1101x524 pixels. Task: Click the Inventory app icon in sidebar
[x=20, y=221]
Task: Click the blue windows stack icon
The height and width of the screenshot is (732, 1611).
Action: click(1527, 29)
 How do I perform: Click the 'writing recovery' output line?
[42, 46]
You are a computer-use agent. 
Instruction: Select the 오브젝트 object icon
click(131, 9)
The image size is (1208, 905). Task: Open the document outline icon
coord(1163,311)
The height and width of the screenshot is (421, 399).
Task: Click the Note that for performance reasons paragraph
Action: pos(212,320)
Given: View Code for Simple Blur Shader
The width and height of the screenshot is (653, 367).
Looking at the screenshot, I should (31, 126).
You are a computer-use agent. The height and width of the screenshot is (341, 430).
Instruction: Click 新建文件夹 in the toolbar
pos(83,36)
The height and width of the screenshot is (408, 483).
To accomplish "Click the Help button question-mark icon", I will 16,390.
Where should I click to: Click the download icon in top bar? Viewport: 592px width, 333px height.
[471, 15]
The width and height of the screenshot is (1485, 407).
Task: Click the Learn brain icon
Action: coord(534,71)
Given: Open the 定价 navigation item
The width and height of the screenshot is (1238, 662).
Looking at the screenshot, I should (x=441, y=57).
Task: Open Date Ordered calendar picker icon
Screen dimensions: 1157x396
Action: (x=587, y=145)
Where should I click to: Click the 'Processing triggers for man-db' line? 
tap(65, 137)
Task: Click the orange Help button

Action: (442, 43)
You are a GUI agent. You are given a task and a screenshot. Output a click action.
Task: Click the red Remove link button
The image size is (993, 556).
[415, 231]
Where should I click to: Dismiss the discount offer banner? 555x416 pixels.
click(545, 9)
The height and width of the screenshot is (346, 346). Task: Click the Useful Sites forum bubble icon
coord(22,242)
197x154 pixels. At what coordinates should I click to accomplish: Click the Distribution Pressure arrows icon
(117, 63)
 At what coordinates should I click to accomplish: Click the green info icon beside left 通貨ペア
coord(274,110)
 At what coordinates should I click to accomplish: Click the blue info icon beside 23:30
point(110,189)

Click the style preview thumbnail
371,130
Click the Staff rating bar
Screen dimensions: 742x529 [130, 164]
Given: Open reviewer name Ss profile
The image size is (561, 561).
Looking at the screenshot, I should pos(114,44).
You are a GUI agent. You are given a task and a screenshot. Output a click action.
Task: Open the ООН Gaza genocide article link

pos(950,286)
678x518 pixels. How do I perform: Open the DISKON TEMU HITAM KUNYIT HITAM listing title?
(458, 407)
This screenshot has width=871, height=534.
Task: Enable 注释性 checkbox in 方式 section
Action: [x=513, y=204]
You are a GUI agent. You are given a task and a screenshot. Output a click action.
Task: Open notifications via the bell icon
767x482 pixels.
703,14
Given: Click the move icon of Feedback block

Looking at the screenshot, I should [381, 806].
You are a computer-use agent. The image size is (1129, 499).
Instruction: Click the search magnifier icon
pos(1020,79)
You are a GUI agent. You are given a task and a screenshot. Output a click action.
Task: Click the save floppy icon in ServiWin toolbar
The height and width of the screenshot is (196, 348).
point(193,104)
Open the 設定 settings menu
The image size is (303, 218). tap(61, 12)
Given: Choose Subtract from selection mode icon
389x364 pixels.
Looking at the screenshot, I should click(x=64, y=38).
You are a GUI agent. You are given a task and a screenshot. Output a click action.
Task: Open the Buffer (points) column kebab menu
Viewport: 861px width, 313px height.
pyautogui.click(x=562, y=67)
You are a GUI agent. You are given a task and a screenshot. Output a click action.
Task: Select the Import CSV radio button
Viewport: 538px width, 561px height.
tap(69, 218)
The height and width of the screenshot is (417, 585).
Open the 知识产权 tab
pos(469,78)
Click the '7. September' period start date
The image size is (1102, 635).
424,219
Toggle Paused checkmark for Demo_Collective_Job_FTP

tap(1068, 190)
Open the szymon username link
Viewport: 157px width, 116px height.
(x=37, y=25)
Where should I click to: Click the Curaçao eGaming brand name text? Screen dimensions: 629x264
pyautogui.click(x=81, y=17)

To do: For the entries above, transcribe precisely the lines from the one with "Open the 知识产权 tab" through the end, including both.

Exercise response:
Open the 知识产权 tab
pos(469,78)
Click the '7. September' period start date
The image size is (1102, 635).
424,219
Toggle Paused checkmark for Demo_Collective_Job_FTP

tap(1068, 190)
Open the szymon username link
Viewport: 157px width, 116px height.
(x=37, y=25)
Where should I click to: Click the Curaçao eGaming brand name text? Screen dimensions: 629x264
pyautogui.click(x=81, y=17)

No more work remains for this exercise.